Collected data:
++++++++

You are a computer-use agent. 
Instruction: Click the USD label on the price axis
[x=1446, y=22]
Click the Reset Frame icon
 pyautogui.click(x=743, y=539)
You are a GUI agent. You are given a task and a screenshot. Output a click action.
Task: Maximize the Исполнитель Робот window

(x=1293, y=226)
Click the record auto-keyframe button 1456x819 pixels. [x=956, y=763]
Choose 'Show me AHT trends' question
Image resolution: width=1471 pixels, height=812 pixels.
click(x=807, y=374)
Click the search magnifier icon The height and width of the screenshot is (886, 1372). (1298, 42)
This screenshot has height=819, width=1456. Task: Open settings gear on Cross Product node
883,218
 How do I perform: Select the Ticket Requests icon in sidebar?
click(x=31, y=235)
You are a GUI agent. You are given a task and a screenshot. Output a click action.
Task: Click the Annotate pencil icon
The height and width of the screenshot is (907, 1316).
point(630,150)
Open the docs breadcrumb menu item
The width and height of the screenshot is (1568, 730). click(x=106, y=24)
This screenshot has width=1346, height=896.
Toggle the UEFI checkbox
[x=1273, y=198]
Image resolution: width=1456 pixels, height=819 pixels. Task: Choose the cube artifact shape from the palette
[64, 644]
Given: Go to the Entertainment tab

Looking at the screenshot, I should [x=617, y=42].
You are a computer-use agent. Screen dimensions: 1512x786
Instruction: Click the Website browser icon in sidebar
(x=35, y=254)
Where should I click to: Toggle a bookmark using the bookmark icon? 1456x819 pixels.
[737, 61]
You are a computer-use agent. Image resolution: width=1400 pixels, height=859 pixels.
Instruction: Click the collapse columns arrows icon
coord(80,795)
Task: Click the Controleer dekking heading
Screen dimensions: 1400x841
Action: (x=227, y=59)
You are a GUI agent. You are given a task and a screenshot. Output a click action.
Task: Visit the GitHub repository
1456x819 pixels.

++++++++

[Exercise prompt] Each entry above is to be transcribed word for word.

[Answer to the exercise]
You are a computer-use agent. 
Instruction: Click the USD label on the price axis
[x=1446, y=22]
Click the Reset Frame icon
 pyautogui.click(x=743, y=539)
You are a GUI agent. You are given a task and a screenshot. Output a click action.
Task: Maximize the Исполнитель Робот window

(x=1293, y=226)
Click the record auto-keyframe button 1456x819 pixels. [x=956, y=763]
Choose 'Show me AHT trends' question
Image resolution: width=1471 pixels, height=812 pixels.
click(x=807, y=374)
Click the search magnifier icon The height and width of the screenshot is (886, 1372). (1298, 42)
This screenshot has height=819, width=1456. Task: Open settings gear on Cross Product node
883,218
 How do I perform: Select the Ticket Requests icon in sidebar?
click(x=31, y=235)
You are a GUI agent. You are given a task and a screenshot. Output a click action.
Task: Click the Annotate pencil icon
The height and width of the screenshot is (907, 1316).
point(630,150)
Open the docs breadcrumb menu item
The width and height of the screenshot is (1568, 730). click(x=106, y=24)
This screenshot has width=1346, height=896.
Toggle the UEFI checkbox
[x=1273, y=198]
Image resolution: width=1456 pixels, height=819 pixels. Task: Choose the cube artifact shape from the palette
[64, 644]
Given: Go to the Entertainment tab

Looking at the screenshot, I should [x=617, y=42].
You are a computer-use agent. Screen dimensions: 1512x786
Instruction: Click the Website browser icon in sidebar
(x=35, y=254)
Where should I click to: Toggle a bookmark using the bookmark icon? 1456x819 pixels.
[737, 61]
You are a computer-use agent. Image resolution: width=1400 pixels, height=859 pixels.
Instruction: Click the collapse columns arrows icon
coord(80,795)
Task: Click the Controleer dekking heading
Screen dimensions: 1400x841
Action: (x=227, y=59)
You are a GUI agent. You are given a task and a screenshot. Output a click action.
Task: Visit the GitHub repository
1456x819 pixels.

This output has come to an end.